Saturday, 11 December 2010

25 Days of Particles: Day 11


Gluon

Classification: boson
Fundamental: yes
Mass: 0
Interactions: Strong
Spin: 1
Lifetime: stable

So, we have a bunch of particles that spend their merry lives zipping around and interacting with each other. But what does it mean for particles to interact? In our current theories of particle physics, we understand that particles can absorb or emit force-carrying particles, which changes the charges and spins and momentum of the particles involved. Each type of interaction has its own force carrier(s), and each particle will only interact with specific force carriers. These force carriers exist in matter but don't make up matter, and all the known force carriers have spin of one. This makes them vector bosons (with non-zero integer spin) instead of fermions with spin-1/2 like all the matter particles.

To illustrate how important the force carriers can be, consider the proton. The proton has a mass of 938.3 MeV. We know that the proton is made up of three quarks, two ups and a down. It's a little tricky to establish quarks masses, but the highest estimates for the masses of these quarks yields a sum of 12.4 MeV. So where does the other 925.9 MeV of mass come from?

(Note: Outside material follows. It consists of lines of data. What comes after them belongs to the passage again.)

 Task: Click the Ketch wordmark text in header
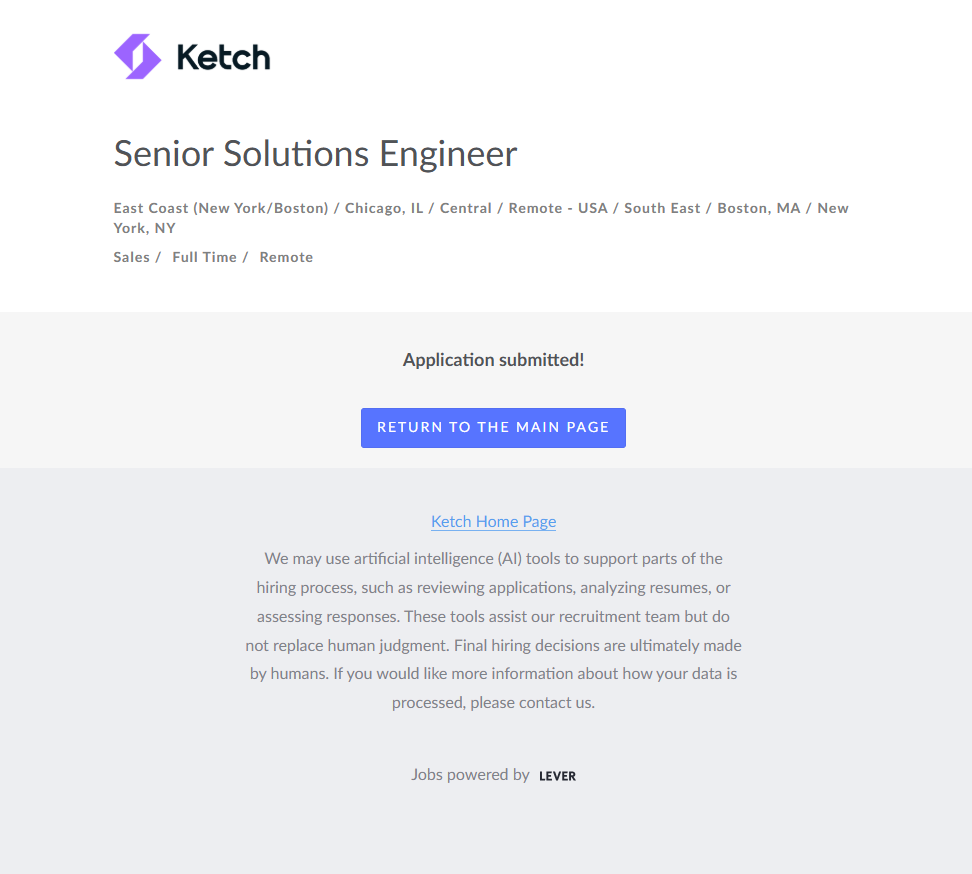[223, 57]
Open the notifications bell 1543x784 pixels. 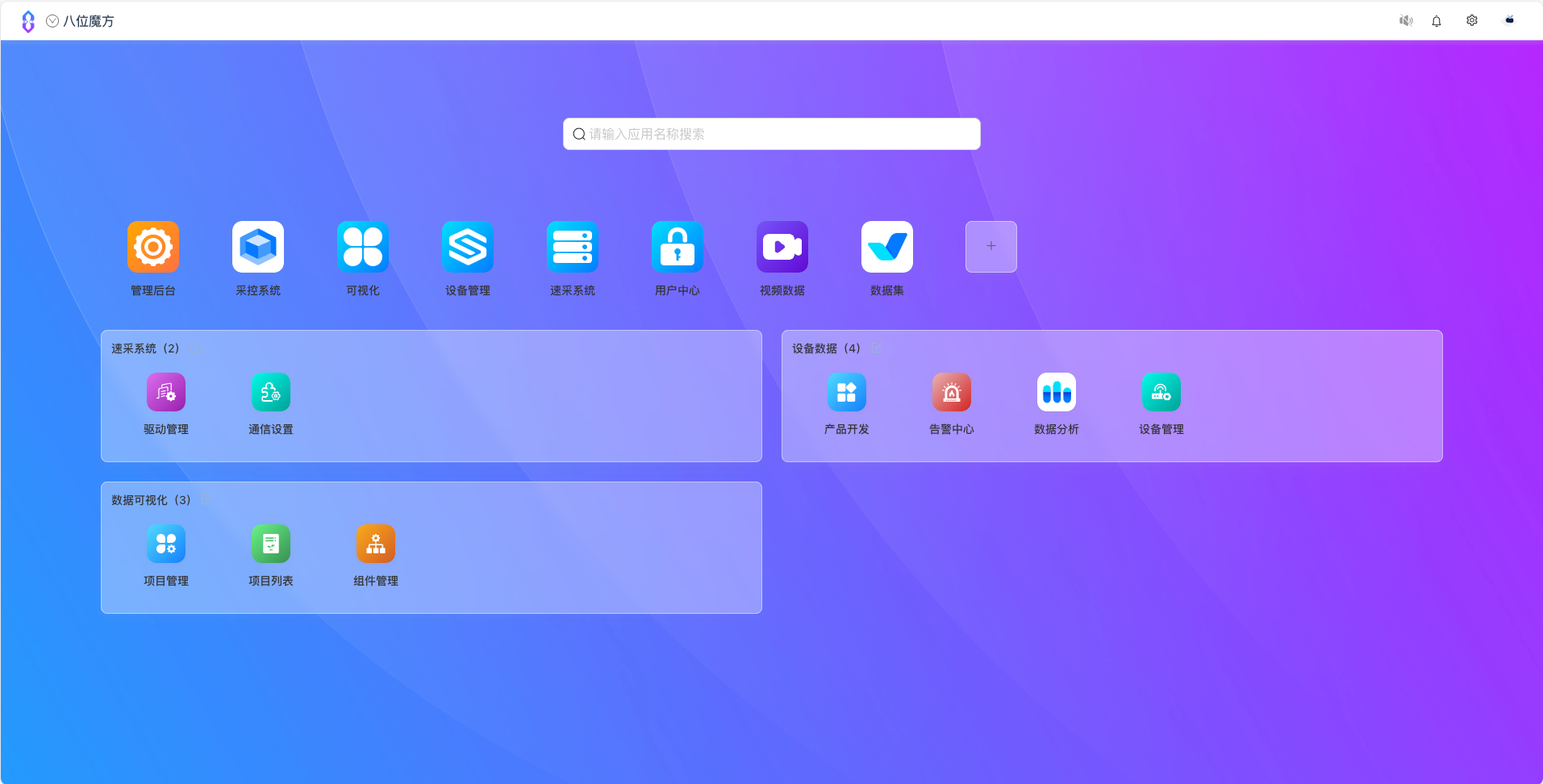point(1437,21)
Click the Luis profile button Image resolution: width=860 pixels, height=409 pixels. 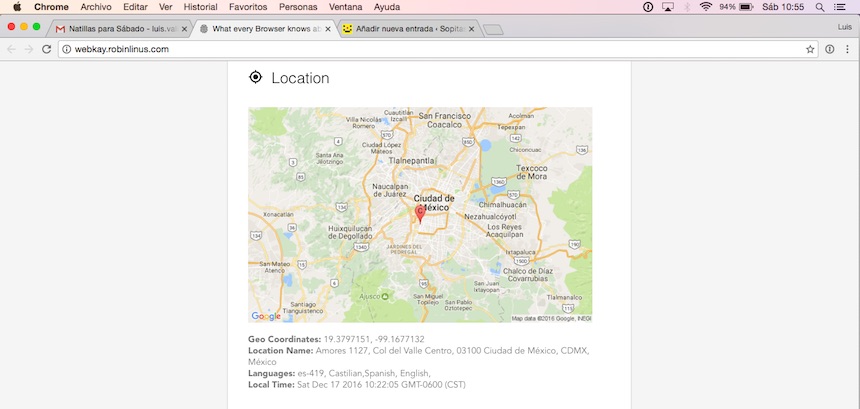click(x=844, y=27)
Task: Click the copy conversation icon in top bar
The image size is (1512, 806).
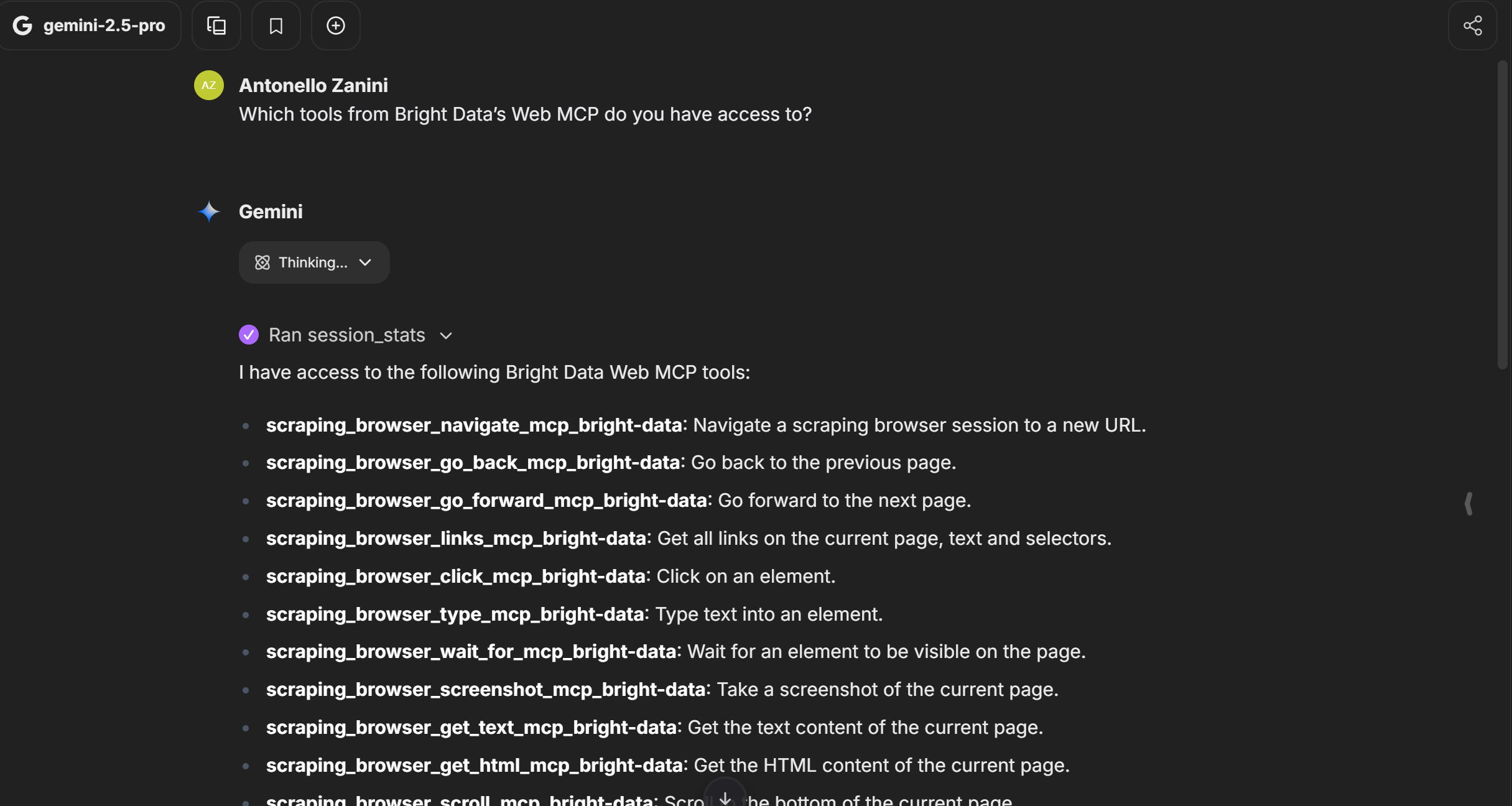Action: pyautogui.click(x=216, y=25)
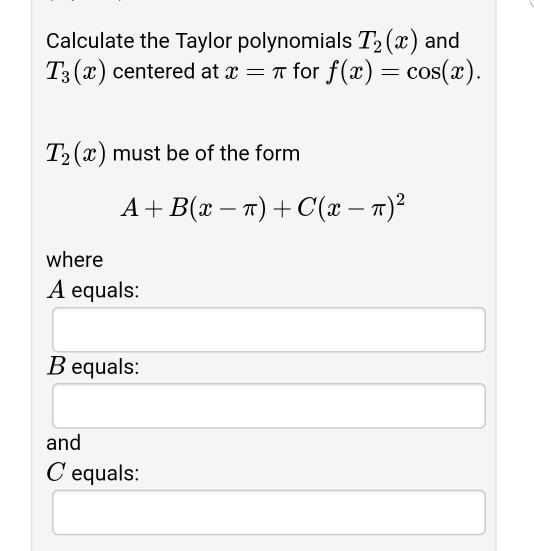Click the 'centered at' text

pos(165,71)
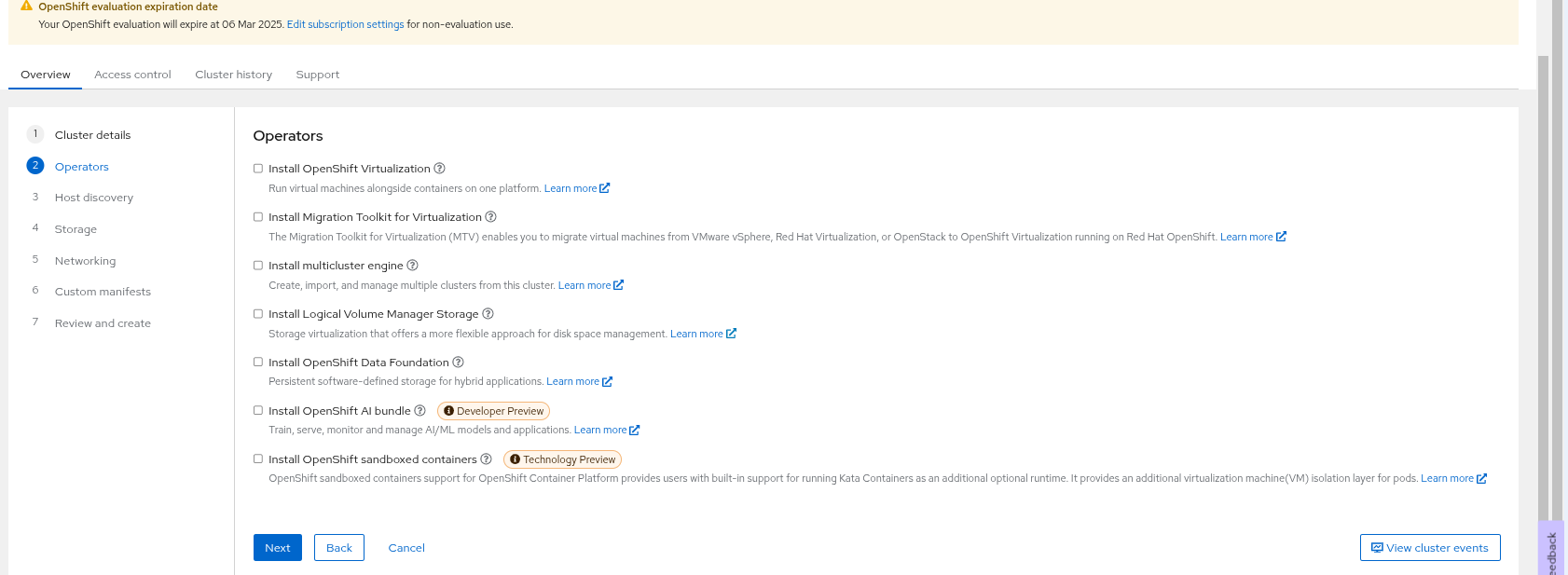The height and width of the screenshot is (575, 1568).
Task: Enable Install OpenShift Virtualization checkbox
Action: point(258,169)
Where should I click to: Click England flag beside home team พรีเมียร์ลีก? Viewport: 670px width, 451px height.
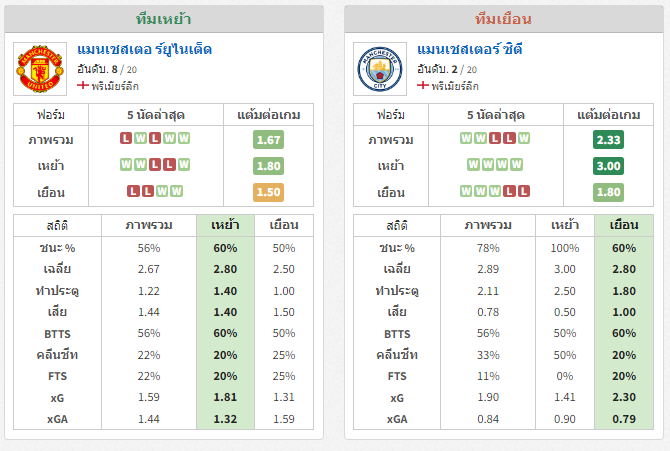[x=82, y=85]
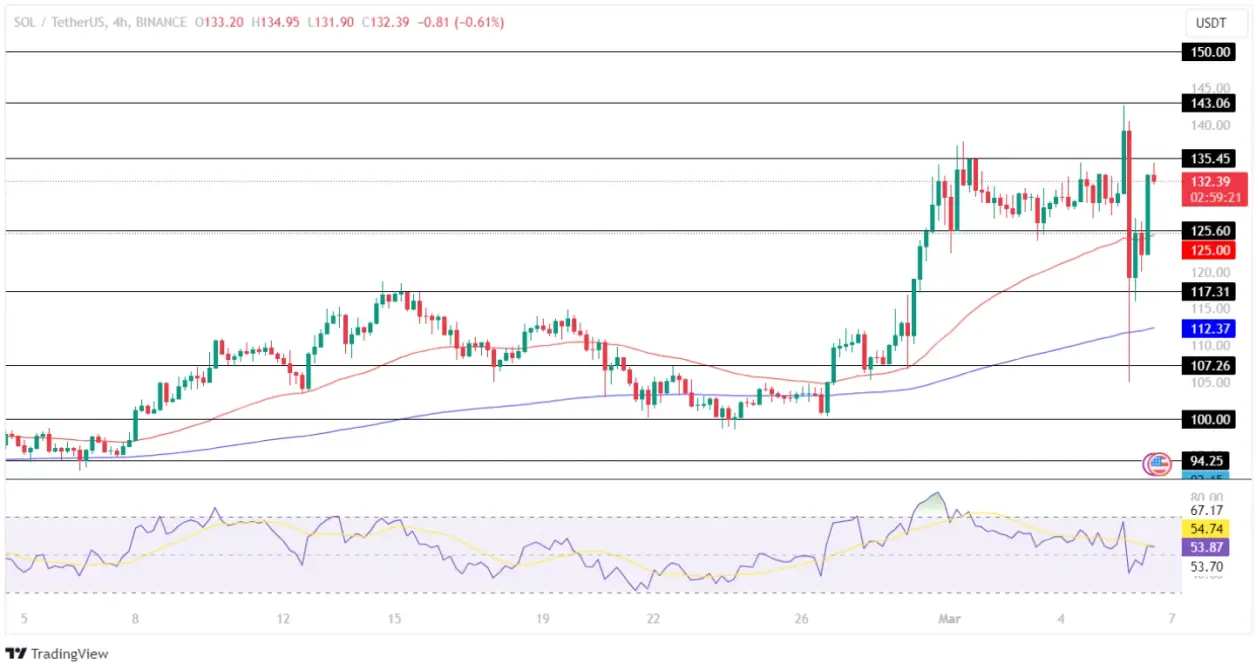Select the 107.26 price level label
Screen dimensions: 1256x664
coord(1207,365)
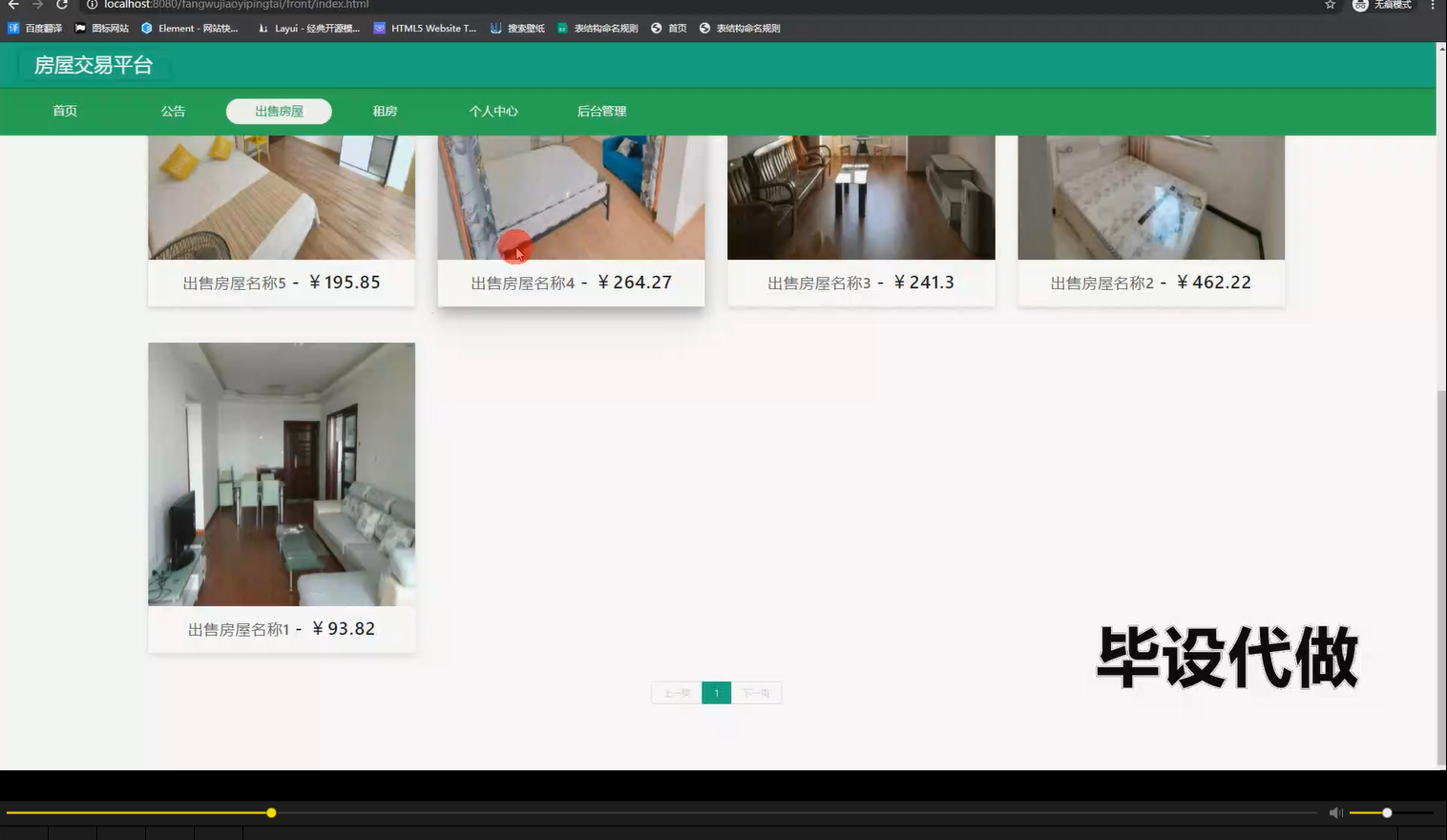Bookmark this page using the star icon
This screenshot has width=1447, height=840.
[1329, 5]
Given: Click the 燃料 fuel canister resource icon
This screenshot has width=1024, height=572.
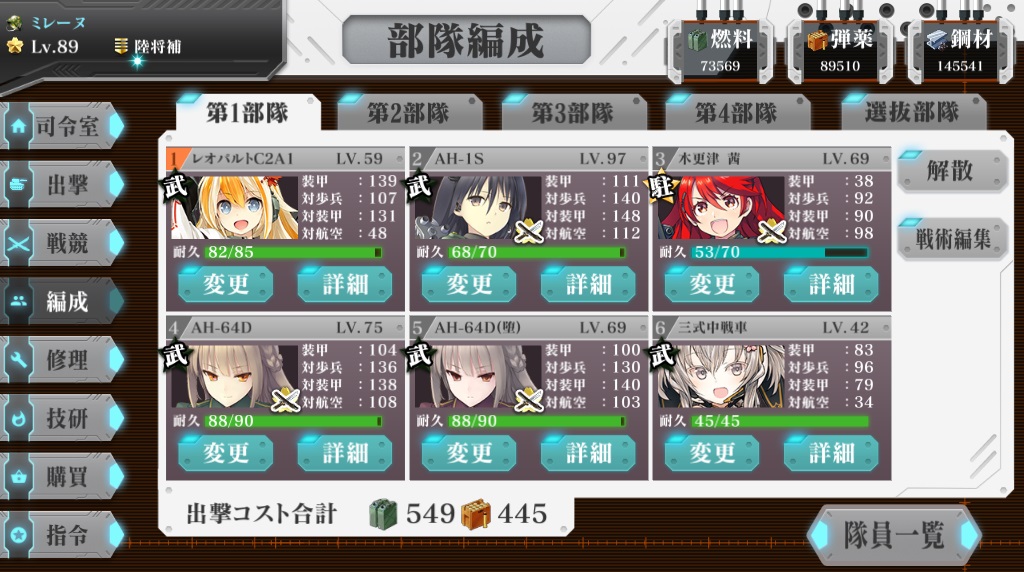Looking at the screenshot, I should (x=697, y=40).
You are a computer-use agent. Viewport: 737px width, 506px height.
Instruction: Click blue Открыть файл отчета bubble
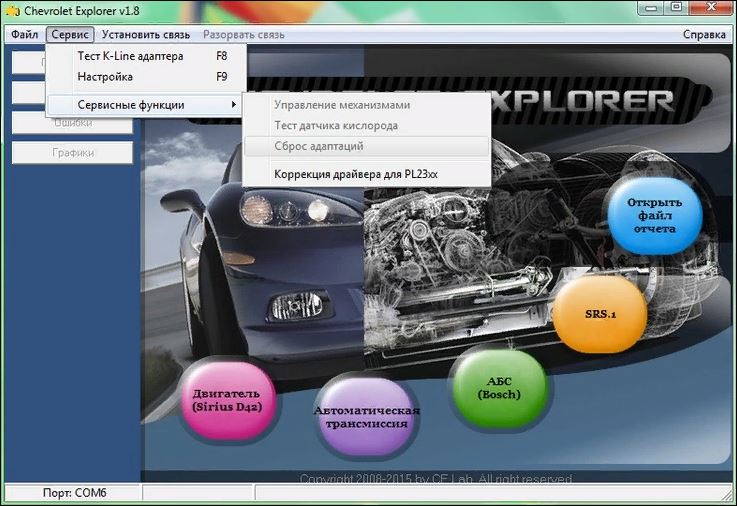pos(655,216)
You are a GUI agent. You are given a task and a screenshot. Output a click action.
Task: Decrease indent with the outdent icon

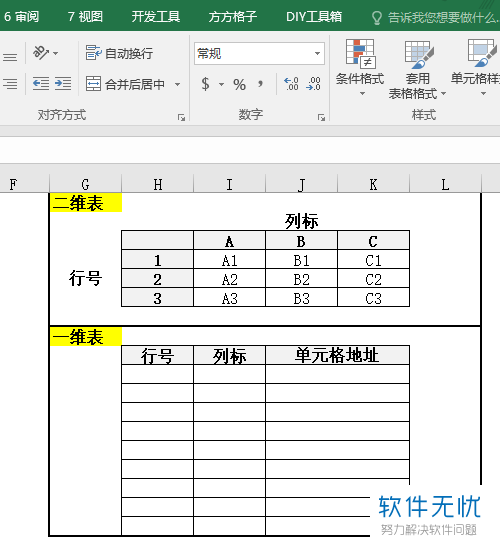(x=41, y=83)
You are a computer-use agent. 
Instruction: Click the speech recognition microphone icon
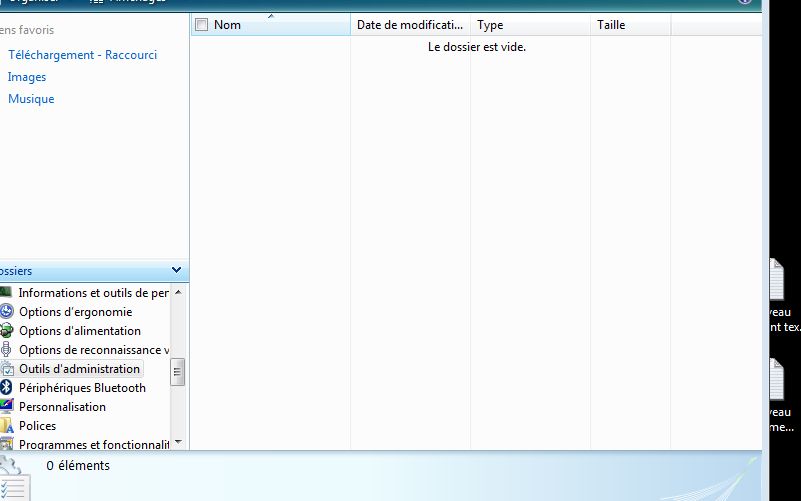tap(7, 350)
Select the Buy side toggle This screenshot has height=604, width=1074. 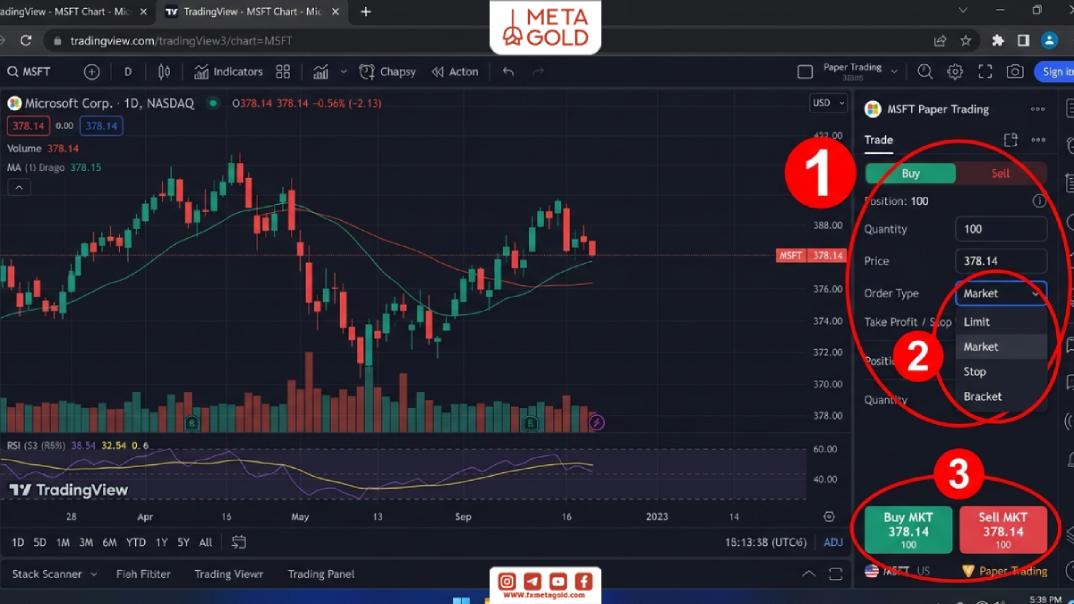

The answer is binding energy, or the energy in the force holding the quarks together. The force carrier for the strong force is the gluon, a massless, spin 1 particle. Since the gluon is massless, it doesn't cost quarks much energy to emit these guys, and the quarks in a proton live in a sea of them; that sea contains most of the energy/mass we associate with protons. Quarks can absorb or emit gluons without changing their identity. A quark and its anti-quark can annihilate into gluons, or gluons can split into quark + anti-quark pairs.

Knowing the properties of gluons explains the properties of the strong force. Since gluons are massless, quarks can emit gluons easily, which means that quarks around each other are always emitting and absorbing gluons and so quarks are going to undergo strong force interactions all the time. But gluons also carry color-charge; there are technically eight types of gluon, for all the possible color + anti-color combinations a gluon can exist as. This means that gluons interact with each other via the strong force, emit more gluons, pull on each other, and in general have a huge party doing particle-type stuff.

So, not only are the quarks in a hadron interacting with all the gluons, but the gluons are also interacting with each other. If you start to pull on something inside the hadron, you introduce more energy, which produces more gluons and quarks. It's like trying to stretch a web that builds itself more connections as you pull--the pull won't get weaker and it would take an infinite amount of energy to separate the pieces completely. Practically, if you kick a hadron that hard, the sea of gluons will start producing quark + anti-quark pairs that will locally neutralize the color charge and the hadron will break into many more hadrons, a stream of which is called a jet.

It is also possible to have a quark radiate a gluon out of a hadron. This is how gluons were formally discovered in 1979. PETRA was colliding electrons with positrons and produced three jet events. Electrons and positrons are both leptons that carry no color charge, so to produce jets at all the leptons must have annihilated and produced a quark + anti-quark pair. The quark pair explained two jets, but the third must have come from a gluon radiated by one of the quarks.

With the current high energy accelerators that collide hadrons, gluons and jets aren't nearly so difficult to come by. Colliders like the LHC and the Tevatron produce them in spades, and anything else you want to study has to be picked out of the mess. Such is the fun of hadrons--you never can really get just one.